▶ _Goal of the exercise_:
Using the muscle fiber methods text below, answer each question.
(a) What software was used to perform and analyze the experiments?
(b) For how long and at what temperature were the fibers incubated in the shaker?
(c) What was added to double the final volume of each sample?

▶ _Document section_:
********

Experiments were performed and analyzed using SLControl software [21]. We used fiber width and height to determine fiber cross-sectional area assuming an elliptical shape. The force–pCa relationship of individual fibers was analyzed using a four-parameter Hill equation (Prism 5.0b, GraphPad Software, La Jolla, CA): F = F_pas + F_o(10^-pCa)^nH/[(10^-pCa)^nH + (10^-pCa50)^nH], where F_pas is passive force, F_o is maximal active force, nH is the Hill coefficient, and pCa₅₀ is the pCa that elicits half-maximal activation. The force response to the quick-release procedure was fitted using a single exponential equation to determine the rate of tension redevelopment (ktr). All fibers maintained force at pCa 4.5 ≥ 10% from the first to the last calcium activation.

SDS-PAGE Analysis of MyHC Isoform

Single fibers were carefully placed at the bottom of each Eppendorf using a micropipette tip under a microscope. Myosin heavy chain molecules were extracted from each fiber segment by adding 15µl of MyHC extraction buffer containing (in mM) 100 KCl, 100 KH₂PO₄, 50 K₂HPO₄, 10 EDTA, 16.8 Na₄P₂O₇, 4 mM β-mercaptoethanol, 0.5% protease inhibitor cocktail (v/v, P8340, Sigma Aldrich) and pH 6.5 with KOH with 5% Triton X-100 (v/v) according to Tikunov et al [22]. Fibers were thoroughly agitated and incubated in shaker for 24 hours at 4°C. After, the final volume was doubled by adding 2x Laemmli Buffer (Bio-Rad) with DTT (0.35M) and samples were heated for 4 min at 95–100 °C. At this point, fibers were either directly loaded on gels or stored at −80 °C until electrophoresis was performed.

********

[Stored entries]

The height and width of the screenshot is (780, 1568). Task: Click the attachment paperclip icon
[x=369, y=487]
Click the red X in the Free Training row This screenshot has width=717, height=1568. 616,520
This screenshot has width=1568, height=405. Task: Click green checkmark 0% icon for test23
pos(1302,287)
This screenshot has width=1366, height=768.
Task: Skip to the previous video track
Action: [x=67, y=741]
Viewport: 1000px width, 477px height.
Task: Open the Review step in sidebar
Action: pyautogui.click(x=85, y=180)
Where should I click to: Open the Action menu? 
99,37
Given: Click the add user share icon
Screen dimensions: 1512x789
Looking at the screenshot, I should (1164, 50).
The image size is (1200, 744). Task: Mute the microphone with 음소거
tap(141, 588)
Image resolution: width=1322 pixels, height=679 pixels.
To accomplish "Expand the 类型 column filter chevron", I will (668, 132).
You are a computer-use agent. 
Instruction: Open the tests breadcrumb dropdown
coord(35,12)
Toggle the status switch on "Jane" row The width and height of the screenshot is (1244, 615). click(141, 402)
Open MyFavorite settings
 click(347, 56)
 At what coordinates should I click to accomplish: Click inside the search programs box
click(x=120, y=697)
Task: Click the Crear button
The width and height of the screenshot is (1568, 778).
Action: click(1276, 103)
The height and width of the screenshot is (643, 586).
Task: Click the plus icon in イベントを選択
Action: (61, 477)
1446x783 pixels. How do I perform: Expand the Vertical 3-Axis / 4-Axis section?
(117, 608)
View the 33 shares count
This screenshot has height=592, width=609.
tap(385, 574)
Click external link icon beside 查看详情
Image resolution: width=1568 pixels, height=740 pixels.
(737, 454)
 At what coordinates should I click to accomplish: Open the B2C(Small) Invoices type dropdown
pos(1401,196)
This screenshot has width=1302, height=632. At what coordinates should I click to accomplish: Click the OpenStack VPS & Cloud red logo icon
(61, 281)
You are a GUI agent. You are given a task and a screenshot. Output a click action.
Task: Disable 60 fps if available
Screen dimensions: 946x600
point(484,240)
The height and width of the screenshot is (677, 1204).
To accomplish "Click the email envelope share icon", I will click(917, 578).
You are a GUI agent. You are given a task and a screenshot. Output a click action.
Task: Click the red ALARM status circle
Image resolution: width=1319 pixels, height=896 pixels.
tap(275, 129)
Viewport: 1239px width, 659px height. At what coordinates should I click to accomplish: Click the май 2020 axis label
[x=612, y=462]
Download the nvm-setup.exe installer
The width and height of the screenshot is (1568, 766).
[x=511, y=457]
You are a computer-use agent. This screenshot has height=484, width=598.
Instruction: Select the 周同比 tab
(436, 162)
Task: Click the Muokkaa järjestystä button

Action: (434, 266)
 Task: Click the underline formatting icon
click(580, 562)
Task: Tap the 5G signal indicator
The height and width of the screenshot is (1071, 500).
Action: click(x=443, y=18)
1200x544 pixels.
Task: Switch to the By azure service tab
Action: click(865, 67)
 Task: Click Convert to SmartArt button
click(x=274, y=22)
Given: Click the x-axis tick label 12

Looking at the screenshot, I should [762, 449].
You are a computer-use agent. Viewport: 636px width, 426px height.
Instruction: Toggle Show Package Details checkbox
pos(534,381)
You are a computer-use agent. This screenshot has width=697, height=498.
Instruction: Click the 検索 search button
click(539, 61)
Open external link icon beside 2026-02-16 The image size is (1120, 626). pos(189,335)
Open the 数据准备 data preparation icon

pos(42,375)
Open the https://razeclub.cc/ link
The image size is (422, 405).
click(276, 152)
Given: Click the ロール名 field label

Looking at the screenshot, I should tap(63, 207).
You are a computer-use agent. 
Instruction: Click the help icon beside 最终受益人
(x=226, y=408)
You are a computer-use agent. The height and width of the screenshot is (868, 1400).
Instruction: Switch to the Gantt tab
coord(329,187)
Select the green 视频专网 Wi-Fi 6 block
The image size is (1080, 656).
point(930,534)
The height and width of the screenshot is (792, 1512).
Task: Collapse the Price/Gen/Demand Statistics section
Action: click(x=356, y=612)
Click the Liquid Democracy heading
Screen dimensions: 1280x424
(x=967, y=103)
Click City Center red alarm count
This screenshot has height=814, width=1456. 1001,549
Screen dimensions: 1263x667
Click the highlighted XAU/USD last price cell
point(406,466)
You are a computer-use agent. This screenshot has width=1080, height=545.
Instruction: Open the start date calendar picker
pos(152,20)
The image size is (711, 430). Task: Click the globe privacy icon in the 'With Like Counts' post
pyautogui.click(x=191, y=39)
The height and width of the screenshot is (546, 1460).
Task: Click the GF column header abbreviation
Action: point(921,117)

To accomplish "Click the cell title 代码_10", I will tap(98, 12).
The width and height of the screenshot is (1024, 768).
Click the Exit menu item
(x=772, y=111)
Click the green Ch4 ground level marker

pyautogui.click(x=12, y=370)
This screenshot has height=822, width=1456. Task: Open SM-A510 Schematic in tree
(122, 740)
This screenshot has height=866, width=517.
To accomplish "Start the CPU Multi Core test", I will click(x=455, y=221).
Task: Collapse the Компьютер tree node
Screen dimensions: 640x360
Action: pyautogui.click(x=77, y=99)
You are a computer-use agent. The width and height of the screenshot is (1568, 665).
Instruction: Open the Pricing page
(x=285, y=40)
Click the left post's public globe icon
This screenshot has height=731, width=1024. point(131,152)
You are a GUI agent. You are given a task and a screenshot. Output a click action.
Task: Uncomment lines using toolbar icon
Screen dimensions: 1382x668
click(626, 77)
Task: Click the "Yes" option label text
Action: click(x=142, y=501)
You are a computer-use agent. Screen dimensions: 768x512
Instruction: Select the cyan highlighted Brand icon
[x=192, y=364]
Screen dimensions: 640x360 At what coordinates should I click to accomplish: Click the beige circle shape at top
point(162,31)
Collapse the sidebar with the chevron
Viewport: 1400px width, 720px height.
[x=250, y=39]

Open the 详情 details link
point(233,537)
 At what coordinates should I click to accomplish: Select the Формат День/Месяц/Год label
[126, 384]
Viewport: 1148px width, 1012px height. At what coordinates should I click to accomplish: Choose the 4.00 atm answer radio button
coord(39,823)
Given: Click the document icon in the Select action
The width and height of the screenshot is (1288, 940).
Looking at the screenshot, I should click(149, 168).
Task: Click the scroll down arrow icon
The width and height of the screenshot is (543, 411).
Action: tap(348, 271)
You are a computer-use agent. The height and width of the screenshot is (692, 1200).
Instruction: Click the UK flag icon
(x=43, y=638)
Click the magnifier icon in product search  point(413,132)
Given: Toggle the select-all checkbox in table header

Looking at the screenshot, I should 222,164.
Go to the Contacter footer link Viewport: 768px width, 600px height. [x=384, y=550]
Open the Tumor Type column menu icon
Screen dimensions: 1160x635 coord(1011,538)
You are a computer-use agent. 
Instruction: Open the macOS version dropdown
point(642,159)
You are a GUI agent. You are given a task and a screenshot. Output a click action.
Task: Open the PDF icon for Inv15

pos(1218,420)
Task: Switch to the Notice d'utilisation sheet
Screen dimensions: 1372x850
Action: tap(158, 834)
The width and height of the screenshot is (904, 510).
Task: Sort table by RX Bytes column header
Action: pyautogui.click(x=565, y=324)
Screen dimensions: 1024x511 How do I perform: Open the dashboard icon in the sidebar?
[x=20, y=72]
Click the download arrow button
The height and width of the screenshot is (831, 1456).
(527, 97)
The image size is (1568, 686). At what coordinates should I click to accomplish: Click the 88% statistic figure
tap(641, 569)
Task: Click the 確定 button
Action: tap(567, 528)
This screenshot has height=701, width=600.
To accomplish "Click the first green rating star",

********

▶ _Final answer_:
(a) SLControl software
(b) 24 hours at 4°C
(c) 2x Laemmli Buffer (Bio-Rad) with DTT (0.35M)